Abgelehnt und kritisiert
Die Idee einer neuen Gebühr für Patienten bei jedem Arztbesuch stößt auf breite Ablehnung. Der gesundheitspolitische Sprecher der SPD-Bundestagsfraktion, Dirk Pantazis, bezeichnete den Vorschlag als „unsozial, ineffektiv und gesundheitspolitisch falsch“. Er betonte, dass eine solche Gebühr nicht unnötige Arztbesuche verhindere, sondern vor allem Menschen mit geringem Einkommen, chronisch Kranke und ältere Patienten abschrecke. Pantazis sieht darin einen Rückgriff auf veraltete Konzepte, die das deutsche Gesundheitssystem keinen Millimeter voranbringen würden.
Alternativen zur Gebühr
Die Koalitionsverhandlungen zwischen Union und SPD hatten sich bewusst gegen ein solches System entschieden.
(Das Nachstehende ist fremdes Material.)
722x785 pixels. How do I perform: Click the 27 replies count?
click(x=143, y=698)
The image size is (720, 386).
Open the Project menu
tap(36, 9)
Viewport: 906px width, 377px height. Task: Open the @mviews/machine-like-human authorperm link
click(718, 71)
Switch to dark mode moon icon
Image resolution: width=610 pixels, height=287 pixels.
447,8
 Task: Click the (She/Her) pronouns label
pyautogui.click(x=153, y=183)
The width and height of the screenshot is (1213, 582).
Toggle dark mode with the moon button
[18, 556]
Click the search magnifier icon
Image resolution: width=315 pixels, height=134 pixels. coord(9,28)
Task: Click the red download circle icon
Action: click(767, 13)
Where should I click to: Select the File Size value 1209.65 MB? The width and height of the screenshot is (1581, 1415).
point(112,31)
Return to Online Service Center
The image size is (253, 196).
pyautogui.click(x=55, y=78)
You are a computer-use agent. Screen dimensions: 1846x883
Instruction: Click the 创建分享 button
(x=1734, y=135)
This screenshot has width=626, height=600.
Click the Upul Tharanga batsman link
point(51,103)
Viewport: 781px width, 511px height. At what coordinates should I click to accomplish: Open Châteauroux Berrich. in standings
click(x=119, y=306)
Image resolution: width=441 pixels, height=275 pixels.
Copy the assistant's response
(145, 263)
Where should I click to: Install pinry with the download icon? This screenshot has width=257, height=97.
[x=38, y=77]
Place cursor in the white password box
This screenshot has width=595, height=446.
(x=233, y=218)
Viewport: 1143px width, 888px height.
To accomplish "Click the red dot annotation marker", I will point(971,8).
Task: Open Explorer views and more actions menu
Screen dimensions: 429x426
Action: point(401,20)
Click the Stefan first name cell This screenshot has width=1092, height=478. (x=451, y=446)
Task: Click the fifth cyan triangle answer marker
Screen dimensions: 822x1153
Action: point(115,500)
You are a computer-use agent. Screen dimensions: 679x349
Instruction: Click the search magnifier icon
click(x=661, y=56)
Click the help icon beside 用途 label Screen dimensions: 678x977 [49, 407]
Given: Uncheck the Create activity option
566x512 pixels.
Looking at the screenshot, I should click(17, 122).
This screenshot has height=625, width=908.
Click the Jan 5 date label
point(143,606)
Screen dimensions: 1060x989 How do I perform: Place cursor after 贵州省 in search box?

Stattdessen setzt die Regierung auf strukturelle Lösungen. Dazu gehören ein verbindliches Primärversorgungssystem mit klarer Lotsenfunktion, positiver Steuerung und einer echten Termingarantie zum Facharzt. Dieses Modell wird als wirksamer und fairer angesehen, da es das System entlastet, ohne neue finanzielle Hürden für Patienten aufzubauen. Pantazis fordert von allen Akteuren im Gesundheitswesen, eigene Beiträge zur Stabilisierung zu leisten, anstatt die Verantwortung ständig auf die Versicherten abzuwälzen.
Qualität und Finanzierung
Eugen Brysch, Vorstand der Deutschen Stiftung Patientenschutz, teilt diese Ansicht und sieht hinter dem Vorschlag der Kassenärzte und Krankenhäuser weniger die Patientensteuerung als vielmehr das Ziel, „Kasse zu machen“. Die Qualität der Leistung spiele dabei oft keine Rolle, obwohl für mittelmäßige Leistungen viel Geld ausgegeben werde. Auch die Grünen-Bundestagsabgeordnete Janosch Dahmen nennt die Kontaktgebühr ein Ablenkungsmanöver, das weder sinnvoll in die Versorgung steuere noch Ausgaben senke. Stattdessen entstünden neue Bürokratie und Verwaltungskosten, die ohnehin stark belastete Praxen zusätzlich unter Druck setzen würden. „Patienten dürfen nicht zu Sündenböcken für politische Versäumnisse gemacht werden“, so Dahmen. Er fordert eine bessere Versorgungssteuerung und eine grundlegende Reform der Notfall- und Primärversorgung.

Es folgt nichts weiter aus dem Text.